Vous peignez aussi et vous faites même du crochet !
En effet, je continue de peindre pour me faire du bien, mais je n’ai pas forcément envie de partager le résultat avec plein de monde. Et oui, je fais du crochet, des robes entières. Ça me prend du temps, mais c’est facile. Ça me détend. Je crochète essentiellement dans le train ou les transports quand je suis en tournée. Donc, en ce moment, je crochète beaucoup. Mes amis savent déjà ce qu’ils auront pour Noël prochain. [Rires]
Quels sont les artistes que vous avez écoutés ou que vous écoutez en ce moment ?

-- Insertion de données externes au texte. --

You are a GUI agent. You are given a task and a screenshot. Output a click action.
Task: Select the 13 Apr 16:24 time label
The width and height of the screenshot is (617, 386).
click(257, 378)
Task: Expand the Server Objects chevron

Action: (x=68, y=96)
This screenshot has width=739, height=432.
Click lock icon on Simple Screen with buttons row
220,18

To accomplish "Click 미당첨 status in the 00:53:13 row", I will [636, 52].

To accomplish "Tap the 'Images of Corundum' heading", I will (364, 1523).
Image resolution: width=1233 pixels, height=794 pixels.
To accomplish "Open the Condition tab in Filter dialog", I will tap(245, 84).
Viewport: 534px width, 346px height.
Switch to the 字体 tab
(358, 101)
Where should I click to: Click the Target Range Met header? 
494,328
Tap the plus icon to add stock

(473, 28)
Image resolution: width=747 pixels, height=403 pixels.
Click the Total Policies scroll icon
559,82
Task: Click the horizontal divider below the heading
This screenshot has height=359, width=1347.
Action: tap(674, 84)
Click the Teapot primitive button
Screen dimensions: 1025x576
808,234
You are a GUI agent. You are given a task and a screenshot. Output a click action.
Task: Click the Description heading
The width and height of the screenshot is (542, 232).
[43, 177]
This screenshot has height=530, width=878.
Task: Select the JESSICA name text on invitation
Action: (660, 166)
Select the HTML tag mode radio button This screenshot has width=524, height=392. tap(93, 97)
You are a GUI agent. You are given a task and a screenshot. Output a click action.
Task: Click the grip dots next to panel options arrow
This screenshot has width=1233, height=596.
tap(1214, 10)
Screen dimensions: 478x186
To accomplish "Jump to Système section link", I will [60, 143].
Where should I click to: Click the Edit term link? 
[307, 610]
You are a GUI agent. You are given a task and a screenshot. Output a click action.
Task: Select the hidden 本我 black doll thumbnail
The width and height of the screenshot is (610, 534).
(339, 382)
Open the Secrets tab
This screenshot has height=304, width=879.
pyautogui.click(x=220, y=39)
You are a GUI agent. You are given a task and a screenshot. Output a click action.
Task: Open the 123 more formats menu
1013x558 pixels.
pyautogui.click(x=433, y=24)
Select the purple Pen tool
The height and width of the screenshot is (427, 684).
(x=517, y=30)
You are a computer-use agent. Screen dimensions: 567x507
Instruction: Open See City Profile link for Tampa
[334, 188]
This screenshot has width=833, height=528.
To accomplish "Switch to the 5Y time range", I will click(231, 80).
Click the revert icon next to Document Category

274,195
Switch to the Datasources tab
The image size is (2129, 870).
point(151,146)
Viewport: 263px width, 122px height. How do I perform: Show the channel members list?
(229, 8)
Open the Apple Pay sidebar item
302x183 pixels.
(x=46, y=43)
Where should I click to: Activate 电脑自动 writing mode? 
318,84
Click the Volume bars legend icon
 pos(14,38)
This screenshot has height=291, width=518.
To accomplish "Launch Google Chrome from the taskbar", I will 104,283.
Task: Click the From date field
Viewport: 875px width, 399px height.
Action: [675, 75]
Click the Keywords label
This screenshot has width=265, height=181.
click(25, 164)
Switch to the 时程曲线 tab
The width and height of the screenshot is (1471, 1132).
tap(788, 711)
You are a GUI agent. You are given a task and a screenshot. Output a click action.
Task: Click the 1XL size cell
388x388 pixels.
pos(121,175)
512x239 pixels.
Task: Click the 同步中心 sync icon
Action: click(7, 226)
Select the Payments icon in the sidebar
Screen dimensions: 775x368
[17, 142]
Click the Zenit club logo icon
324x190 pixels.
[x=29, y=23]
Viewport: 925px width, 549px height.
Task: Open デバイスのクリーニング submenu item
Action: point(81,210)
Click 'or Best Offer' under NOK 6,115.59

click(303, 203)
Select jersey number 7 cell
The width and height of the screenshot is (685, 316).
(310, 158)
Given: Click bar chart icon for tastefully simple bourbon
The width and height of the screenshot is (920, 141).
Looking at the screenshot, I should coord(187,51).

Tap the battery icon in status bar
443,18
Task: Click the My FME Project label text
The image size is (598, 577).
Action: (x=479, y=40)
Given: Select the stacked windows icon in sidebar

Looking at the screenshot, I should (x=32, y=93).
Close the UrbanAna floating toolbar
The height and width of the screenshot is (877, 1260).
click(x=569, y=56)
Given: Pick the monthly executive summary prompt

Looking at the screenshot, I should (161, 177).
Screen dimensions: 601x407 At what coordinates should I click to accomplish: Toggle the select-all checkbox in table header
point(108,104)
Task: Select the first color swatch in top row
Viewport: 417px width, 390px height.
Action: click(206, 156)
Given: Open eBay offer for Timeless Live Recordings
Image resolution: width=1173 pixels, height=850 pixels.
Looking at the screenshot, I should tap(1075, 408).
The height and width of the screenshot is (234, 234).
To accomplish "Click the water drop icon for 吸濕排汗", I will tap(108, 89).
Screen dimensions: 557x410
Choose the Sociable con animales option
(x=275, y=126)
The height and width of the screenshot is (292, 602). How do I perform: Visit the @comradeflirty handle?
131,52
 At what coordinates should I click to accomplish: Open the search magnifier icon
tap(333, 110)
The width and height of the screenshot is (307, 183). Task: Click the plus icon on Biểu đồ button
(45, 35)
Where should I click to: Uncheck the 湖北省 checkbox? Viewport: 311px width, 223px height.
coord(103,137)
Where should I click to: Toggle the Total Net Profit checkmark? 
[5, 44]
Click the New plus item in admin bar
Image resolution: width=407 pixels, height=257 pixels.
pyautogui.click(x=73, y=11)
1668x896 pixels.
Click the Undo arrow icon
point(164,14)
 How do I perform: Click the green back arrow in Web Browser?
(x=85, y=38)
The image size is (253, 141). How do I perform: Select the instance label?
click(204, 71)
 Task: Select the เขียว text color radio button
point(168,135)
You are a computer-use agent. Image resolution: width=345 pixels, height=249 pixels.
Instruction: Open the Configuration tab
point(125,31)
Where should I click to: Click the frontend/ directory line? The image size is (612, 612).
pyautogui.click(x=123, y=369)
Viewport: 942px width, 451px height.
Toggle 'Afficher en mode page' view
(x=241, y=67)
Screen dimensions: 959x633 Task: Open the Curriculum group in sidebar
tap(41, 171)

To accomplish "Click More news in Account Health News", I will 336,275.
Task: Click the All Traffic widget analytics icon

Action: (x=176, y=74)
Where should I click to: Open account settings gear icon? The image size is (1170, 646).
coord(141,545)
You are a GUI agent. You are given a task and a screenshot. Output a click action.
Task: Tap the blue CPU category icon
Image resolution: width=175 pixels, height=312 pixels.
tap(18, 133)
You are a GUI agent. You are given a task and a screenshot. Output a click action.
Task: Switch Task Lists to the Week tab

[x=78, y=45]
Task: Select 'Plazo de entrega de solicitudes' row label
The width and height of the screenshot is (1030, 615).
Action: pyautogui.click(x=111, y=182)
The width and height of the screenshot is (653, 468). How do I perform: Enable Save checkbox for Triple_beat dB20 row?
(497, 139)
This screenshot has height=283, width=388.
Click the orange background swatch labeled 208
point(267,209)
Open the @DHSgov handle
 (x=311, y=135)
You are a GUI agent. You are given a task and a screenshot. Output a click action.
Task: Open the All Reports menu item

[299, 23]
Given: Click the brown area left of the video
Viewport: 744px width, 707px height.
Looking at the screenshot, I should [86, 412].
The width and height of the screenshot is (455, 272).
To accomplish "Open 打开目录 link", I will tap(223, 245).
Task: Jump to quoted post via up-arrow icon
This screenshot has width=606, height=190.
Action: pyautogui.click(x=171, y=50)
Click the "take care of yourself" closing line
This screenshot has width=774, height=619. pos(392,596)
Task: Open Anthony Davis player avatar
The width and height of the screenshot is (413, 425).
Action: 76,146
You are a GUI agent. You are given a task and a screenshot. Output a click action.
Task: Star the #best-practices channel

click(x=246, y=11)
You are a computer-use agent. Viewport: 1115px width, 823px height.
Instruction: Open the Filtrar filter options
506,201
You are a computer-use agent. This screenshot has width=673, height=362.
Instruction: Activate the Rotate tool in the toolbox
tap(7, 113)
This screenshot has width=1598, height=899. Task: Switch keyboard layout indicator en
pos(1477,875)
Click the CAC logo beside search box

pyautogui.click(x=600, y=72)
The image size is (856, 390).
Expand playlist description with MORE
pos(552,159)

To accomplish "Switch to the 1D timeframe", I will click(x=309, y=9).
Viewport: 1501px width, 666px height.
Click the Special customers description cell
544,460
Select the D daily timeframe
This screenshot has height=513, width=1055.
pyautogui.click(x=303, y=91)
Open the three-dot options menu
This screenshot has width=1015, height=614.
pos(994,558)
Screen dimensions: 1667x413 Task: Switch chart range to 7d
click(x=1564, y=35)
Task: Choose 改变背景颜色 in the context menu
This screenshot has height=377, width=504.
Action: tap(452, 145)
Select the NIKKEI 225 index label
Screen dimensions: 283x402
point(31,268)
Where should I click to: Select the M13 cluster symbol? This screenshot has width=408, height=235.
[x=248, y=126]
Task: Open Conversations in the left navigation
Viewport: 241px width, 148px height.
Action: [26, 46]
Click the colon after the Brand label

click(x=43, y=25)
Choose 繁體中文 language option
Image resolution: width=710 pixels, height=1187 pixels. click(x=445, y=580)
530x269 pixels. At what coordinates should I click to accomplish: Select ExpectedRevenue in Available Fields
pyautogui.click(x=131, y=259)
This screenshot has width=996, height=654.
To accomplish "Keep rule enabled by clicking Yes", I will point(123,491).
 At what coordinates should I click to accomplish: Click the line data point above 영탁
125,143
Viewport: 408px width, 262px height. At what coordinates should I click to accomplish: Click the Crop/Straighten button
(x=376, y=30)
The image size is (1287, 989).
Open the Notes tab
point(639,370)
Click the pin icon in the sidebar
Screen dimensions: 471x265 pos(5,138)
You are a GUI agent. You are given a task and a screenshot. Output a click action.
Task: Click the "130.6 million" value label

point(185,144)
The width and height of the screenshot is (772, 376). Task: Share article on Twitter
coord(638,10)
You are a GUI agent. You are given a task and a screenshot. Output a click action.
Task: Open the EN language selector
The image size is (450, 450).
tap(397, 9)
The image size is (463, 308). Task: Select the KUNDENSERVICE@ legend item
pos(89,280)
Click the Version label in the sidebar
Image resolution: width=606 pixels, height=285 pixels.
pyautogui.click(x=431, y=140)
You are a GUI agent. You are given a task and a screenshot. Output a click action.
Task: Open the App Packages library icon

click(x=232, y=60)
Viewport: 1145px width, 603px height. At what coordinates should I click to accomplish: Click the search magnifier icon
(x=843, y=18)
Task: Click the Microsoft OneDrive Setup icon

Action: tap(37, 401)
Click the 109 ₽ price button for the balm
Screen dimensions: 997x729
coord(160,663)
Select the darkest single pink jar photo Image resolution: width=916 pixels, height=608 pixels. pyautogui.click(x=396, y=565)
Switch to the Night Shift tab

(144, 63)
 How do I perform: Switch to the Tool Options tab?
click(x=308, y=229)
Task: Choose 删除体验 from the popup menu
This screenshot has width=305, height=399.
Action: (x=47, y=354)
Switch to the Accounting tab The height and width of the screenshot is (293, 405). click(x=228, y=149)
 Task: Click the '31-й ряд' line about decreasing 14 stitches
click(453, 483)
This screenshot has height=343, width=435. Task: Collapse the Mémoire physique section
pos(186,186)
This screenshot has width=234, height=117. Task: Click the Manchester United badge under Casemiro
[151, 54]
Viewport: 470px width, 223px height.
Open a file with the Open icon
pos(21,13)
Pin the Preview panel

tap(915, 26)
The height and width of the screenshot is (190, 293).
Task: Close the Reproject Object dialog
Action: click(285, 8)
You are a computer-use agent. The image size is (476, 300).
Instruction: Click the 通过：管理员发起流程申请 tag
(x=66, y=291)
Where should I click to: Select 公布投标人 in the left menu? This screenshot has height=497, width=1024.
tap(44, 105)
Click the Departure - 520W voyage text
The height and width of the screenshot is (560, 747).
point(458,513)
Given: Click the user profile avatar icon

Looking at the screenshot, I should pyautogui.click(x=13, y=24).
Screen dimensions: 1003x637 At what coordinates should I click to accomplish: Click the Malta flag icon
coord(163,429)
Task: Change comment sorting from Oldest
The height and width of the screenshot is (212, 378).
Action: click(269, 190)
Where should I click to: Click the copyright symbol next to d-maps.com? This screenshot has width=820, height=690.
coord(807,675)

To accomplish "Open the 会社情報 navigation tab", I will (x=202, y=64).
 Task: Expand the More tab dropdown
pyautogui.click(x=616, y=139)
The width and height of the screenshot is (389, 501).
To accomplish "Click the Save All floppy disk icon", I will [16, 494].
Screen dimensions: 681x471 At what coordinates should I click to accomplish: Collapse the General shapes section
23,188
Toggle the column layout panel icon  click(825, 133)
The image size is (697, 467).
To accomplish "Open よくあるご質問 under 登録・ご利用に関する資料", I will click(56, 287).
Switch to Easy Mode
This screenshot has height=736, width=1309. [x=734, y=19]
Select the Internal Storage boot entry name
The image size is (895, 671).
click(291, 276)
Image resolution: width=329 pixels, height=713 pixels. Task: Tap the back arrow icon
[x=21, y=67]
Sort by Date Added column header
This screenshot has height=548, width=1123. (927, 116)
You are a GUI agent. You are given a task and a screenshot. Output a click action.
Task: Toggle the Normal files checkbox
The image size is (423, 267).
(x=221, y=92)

Je réécoute beaucoup mes influences, donc ça tourne en boucle ! Ma grand-mère m’a fait découvrir Barbara et Anne Sylvestre, ma mère, Nina Simone et Ella Fitzgerald, mon père, Aznavour et Brel, puis je me suis fait ma propre culture musicale avec Fiona Apple, Björk, Hozier, Tamino, et aujourd’hui Zaho de Sagazan, Yoa, et beaucoup de rap. Ma grand-mère maternelle m’a sensibilisée au classique. Nous allons voir des concerts ensemble assez souvent. Elle adore m’y emmener et moi, j’adore passer du temps avec elle. Parfois, j’y trouve des inspirations. Celles issues de Shéhérazade de Nikolaï Rimski-Korsakov s’entendent dans certains morceaux. Bach a aussi dû en imprégner d’autres.